From Gene Wengert, forum technical advisor:
With as much spalting (or white rot) as you have, I suspect you will detect a foul odor, too. If it were white oak, it would probably smell more like vanilla at this point... the French like to leave white oak logs in the wood and get lots of white rot in the sapwood. It makes the heartwood smell like vanilla and then the barrels enhance the white flavor... honest.


From contributor T:
Does that apply to our white oak here as well, Doc?


From contributor D:
Food for thought. In Ohio, this might be called a swamp red. Smells acrid when sawn, and displays features of red and white oak. Check the resin; if most canals are half inch or less, it's most likely a type of red. If most are longer, it's most likely white or burr.

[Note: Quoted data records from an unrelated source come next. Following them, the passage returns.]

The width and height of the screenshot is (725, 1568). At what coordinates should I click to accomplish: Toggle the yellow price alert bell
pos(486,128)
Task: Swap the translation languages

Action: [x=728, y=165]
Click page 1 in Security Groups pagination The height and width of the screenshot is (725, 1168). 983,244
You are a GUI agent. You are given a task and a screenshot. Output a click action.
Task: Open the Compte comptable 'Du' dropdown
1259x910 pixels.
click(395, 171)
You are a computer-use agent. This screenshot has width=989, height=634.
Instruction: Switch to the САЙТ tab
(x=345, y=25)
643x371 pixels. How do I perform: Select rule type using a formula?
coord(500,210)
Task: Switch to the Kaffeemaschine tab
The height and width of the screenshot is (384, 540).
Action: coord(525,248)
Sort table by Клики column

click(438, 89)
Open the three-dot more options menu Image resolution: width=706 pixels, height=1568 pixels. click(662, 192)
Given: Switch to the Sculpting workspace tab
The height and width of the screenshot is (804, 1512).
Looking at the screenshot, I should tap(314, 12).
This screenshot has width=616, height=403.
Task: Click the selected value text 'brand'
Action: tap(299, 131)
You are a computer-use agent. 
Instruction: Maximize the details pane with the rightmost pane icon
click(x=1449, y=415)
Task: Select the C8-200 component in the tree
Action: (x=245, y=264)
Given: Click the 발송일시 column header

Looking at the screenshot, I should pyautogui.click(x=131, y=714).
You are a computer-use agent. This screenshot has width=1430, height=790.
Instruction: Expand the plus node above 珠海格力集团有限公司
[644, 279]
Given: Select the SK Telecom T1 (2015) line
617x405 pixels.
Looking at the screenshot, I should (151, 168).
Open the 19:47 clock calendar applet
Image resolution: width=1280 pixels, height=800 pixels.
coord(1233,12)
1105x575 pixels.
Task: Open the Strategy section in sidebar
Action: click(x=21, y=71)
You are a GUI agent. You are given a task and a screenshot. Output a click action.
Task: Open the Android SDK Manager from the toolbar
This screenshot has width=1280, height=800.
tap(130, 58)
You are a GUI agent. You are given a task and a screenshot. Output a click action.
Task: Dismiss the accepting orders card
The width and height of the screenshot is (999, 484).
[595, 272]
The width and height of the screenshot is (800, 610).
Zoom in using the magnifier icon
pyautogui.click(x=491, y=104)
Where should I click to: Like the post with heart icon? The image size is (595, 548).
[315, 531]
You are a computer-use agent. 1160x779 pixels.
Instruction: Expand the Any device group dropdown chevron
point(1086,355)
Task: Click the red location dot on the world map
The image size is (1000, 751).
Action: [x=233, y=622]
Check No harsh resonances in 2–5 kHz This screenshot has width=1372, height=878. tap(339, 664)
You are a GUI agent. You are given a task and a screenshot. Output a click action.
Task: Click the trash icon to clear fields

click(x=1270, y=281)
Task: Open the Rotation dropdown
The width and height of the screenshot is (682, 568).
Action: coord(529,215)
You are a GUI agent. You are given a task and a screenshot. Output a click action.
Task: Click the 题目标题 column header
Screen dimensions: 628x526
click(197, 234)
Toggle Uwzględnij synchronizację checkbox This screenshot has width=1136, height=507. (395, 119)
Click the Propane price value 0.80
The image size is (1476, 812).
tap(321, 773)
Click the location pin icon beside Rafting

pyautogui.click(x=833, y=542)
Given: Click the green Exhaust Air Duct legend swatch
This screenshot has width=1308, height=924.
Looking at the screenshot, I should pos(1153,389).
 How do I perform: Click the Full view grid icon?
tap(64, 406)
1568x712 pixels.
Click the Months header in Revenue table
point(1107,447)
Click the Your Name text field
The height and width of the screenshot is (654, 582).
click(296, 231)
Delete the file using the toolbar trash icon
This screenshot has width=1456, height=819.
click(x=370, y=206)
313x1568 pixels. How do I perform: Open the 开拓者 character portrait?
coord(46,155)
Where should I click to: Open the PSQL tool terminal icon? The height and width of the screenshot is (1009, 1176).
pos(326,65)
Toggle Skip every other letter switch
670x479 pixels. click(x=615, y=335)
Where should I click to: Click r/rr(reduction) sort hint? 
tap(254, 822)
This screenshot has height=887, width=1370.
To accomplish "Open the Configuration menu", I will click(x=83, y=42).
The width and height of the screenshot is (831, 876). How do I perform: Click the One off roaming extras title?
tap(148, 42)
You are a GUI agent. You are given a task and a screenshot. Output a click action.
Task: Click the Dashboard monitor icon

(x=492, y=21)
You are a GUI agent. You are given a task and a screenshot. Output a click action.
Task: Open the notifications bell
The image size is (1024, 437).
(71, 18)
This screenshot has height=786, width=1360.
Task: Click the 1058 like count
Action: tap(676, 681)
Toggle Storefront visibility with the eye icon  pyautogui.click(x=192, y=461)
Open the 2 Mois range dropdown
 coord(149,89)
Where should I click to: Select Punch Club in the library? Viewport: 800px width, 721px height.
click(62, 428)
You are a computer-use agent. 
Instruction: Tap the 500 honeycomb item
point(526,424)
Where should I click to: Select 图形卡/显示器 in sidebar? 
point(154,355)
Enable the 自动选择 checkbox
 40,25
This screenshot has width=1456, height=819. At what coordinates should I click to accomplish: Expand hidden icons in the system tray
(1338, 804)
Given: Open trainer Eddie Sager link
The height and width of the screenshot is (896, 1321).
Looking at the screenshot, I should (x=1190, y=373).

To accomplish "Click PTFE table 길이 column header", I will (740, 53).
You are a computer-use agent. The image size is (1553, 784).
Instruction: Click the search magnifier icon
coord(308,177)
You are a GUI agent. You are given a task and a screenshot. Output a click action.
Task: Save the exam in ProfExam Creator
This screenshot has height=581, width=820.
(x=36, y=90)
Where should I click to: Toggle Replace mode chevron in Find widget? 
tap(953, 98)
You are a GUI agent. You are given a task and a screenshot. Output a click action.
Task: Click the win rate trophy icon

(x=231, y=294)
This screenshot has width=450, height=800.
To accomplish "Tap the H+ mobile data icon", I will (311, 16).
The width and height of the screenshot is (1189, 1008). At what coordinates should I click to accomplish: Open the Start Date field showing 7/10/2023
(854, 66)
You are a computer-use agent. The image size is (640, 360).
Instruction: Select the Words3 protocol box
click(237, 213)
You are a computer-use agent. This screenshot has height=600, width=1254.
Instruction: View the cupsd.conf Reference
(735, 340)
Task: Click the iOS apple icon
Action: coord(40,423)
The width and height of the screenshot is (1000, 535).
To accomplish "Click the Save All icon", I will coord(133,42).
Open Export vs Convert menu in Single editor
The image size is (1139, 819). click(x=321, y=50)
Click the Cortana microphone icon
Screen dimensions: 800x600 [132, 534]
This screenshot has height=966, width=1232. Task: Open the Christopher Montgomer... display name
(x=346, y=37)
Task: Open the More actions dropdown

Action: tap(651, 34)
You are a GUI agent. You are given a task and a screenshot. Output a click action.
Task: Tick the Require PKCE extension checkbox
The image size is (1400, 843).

From Gene Wengert, forum technical advisor::
The same thing happens with US white oak, but usually we saw it and then stack it for air drying for a year or more until the flavor comes out.


From contributor F:
Looks like red oak to me.

I wanted to mention that mulberry isn't the junk wood some folks think it is. You can get the most beautiful pieces out of it. Bright yellow when cut, it turns to deep brown when aged just a little bit. If well sanded and given a clear coat, it looks almost like tiger's eye. Mulberry is one of my all-time favorites. It will split if you put a nail in it, but that's the worst thing I can say. The wood is gorgeous!



From contributor E:
No one suggested it, but black oak would be my choice. Rarely do you see a large black oak. We have some on a river break timber. The inner bark is usually orange when exposed while it is still fresh. The color is consistent with some that I have cut. The bark is usually smooth and gray on younger trees, with it turning black with deep furrows on older trees.


The comments below were added after this Forum discussion was archived as a Knowledge Base article (add your comment).

Comment from contributor B:
This looks to be more like the chestnut oak. Its wood is very similar in color, grain, and type. It often times grows in dry, rocky areas. Also, notice the scalloped bark.